Photonic power converter chips and related applications are in the early stages of development. Improved efficiency and a new operational wavelength will make them valuable in myriad electric systems—from autonomous cars to satellites.
The NRC's AI for Design Challenge program has recently launched a multi-partner collaboration to make that happen quickly. Team Lead Dr. Karin Hinzer, University of Ottawa Research Chair in Photonic Devices for Energy, explains that these chips have many layers and countless variables to consider. "As we make more complex chips, we need AI techniques for advancements in materials and device optimization." These methods, especially dimensionality-reduction software, will help design a more efficient device that can "make light go farther."

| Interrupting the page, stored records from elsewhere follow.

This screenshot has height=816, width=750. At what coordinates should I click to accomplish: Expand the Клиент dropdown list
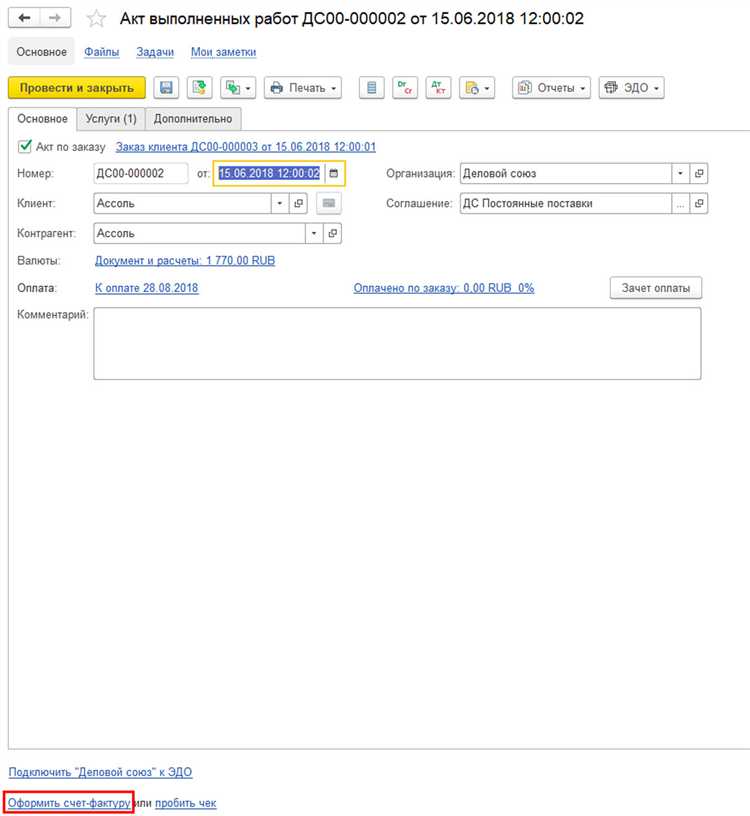[x=279, y=203]
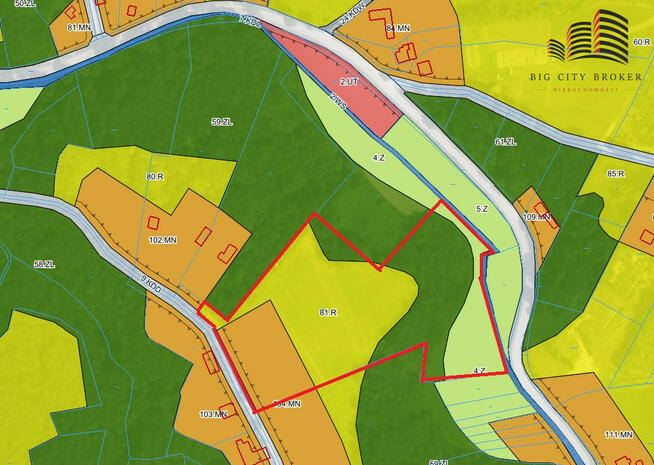Click the 61.ZL forest label
This screenshot has height=465, width=654.
point(505,142)
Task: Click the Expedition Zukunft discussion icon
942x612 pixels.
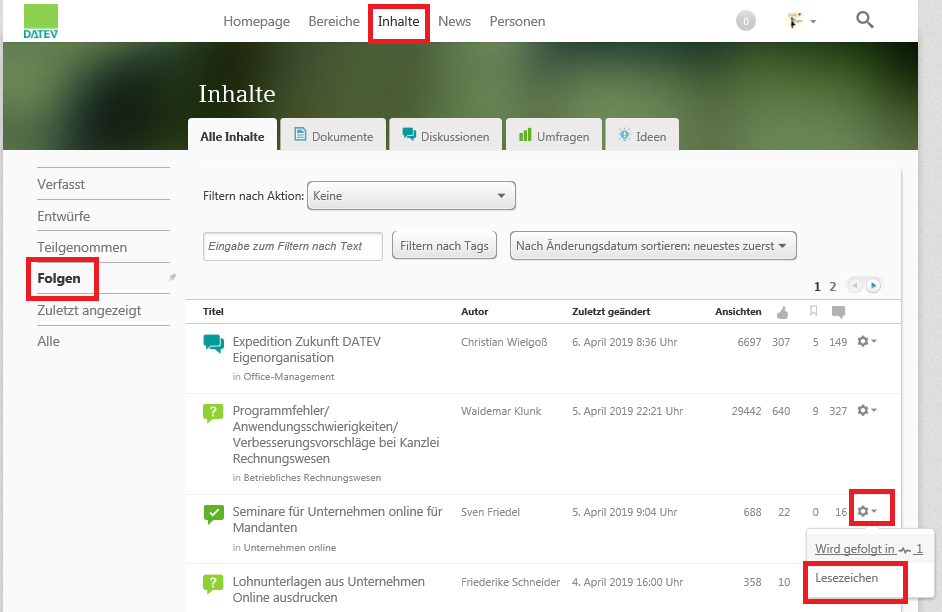Action: [x=213, y=344]
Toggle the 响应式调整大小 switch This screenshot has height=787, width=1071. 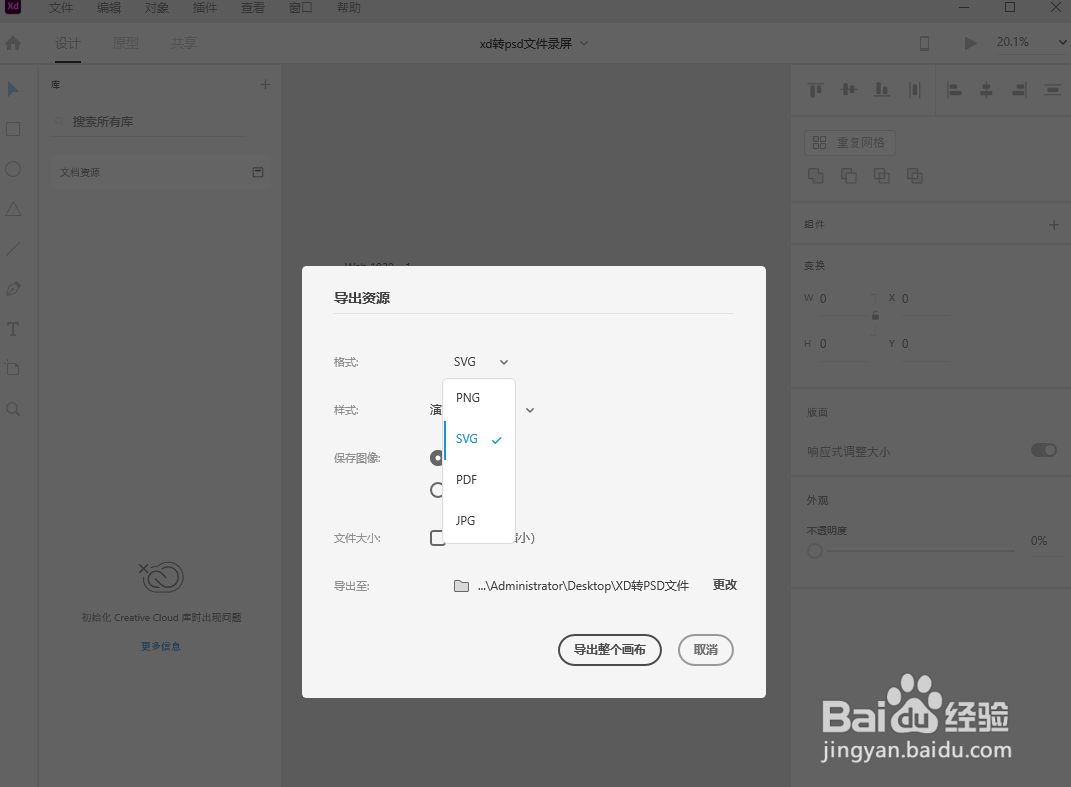pyautogui.click(x=1044, y=450)
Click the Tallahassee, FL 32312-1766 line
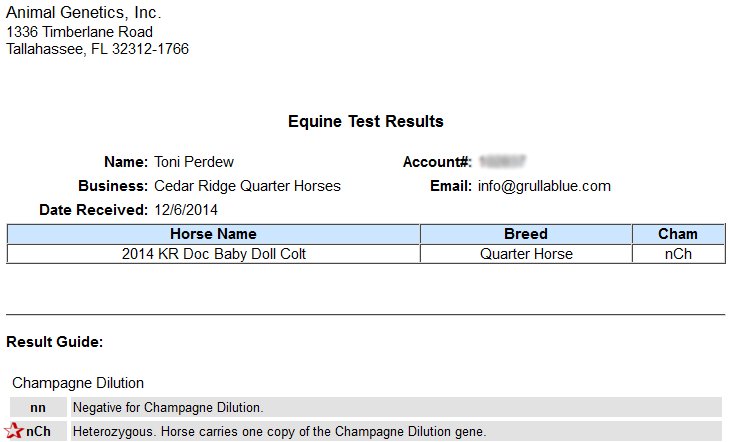The height and width of the screenshot is (442, 730). (98, 49)
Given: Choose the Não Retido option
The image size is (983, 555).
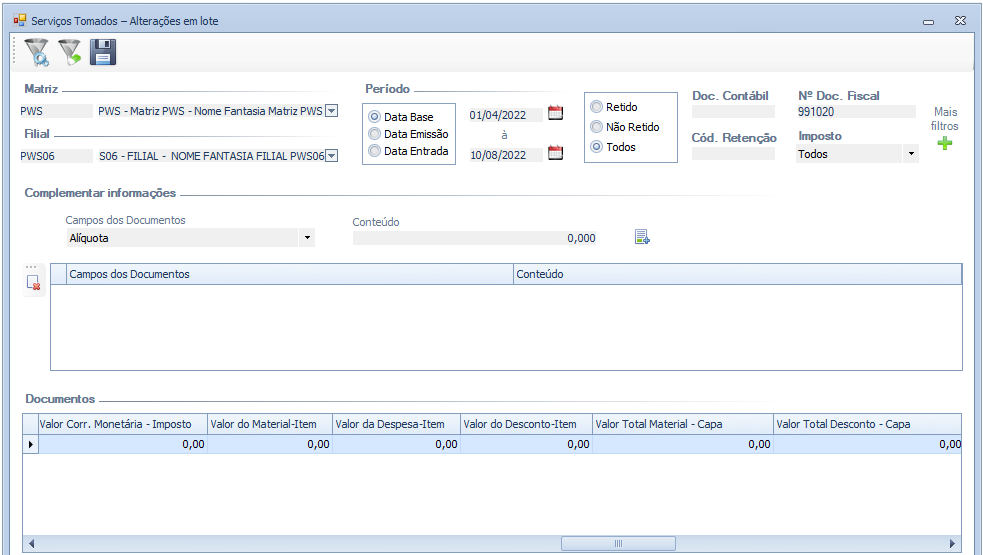Looking at the screenshot, I should (597, 127).
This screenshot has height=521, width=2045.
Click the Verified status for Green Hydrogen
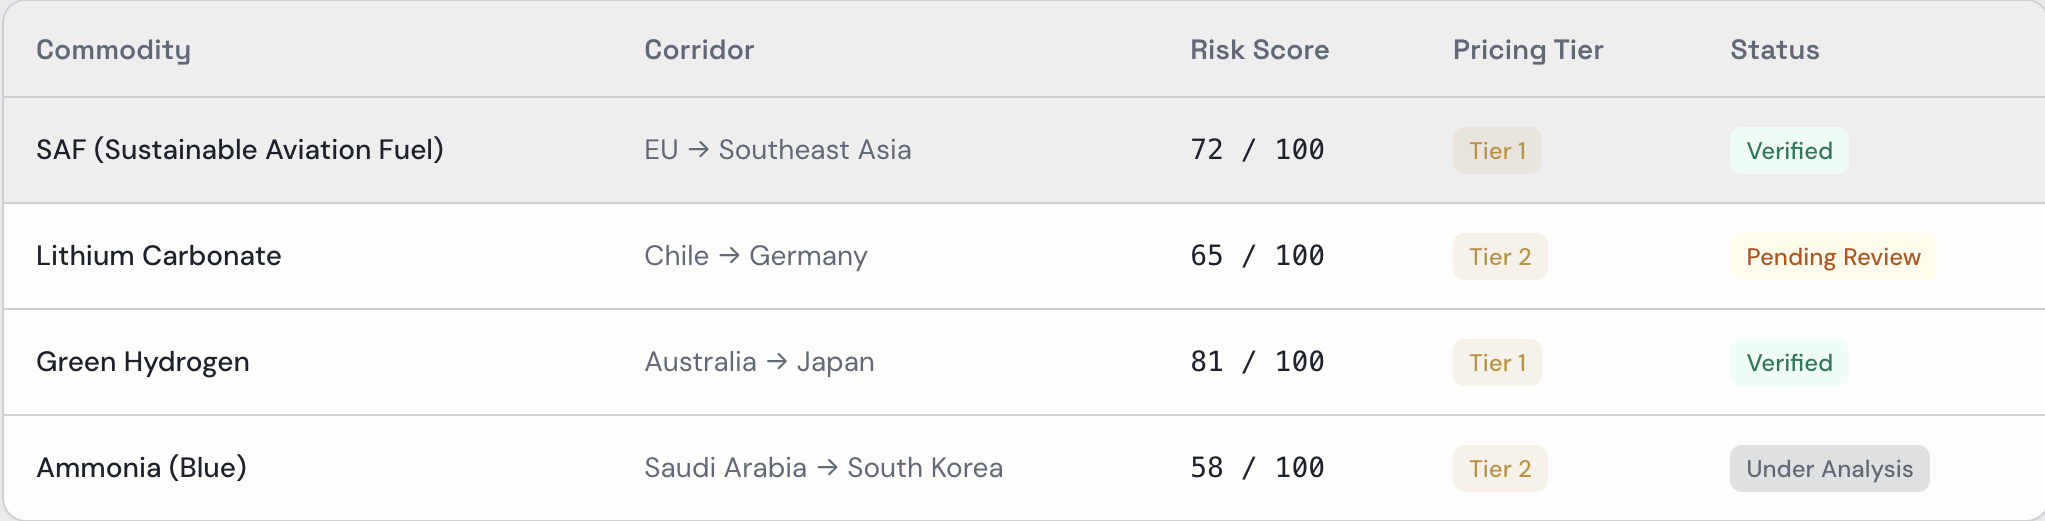point(1788,363)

All partners are world leaders in their fields. The NRC, a pioneer in photonic device fabrication and a leader in AI, is helping the University of Ottawa adapt innovative models to AI. The designs will be manufactured by long-standing NRC partners Fraunhofer Institute for Solar Energy Systems ISE and AIXTRON SE. Canadian industry leaders Optiwave Systems Inc. and Broadcom Canada are creating software that will predict how the design works within a system and will scale up the manufacturing.
And at the end of the project, the partners will present a chip unlike anything the world has seen before.
Building on success
These are just some examples of how the AI for Design Challenge program is gaining momentum in Canada. The program has also proved that with more data being generated than humans can manage, the world can no longer progress without AI.
"Since the AI for Design Challenge program was launched we have made great strides in a number of areas," says Dr. Martin. These include using AI and machine learning to find novel solutions for COVID-19 health concerns, speed up drug discovery and characterize the multi-parameter design space of nanophotonic components.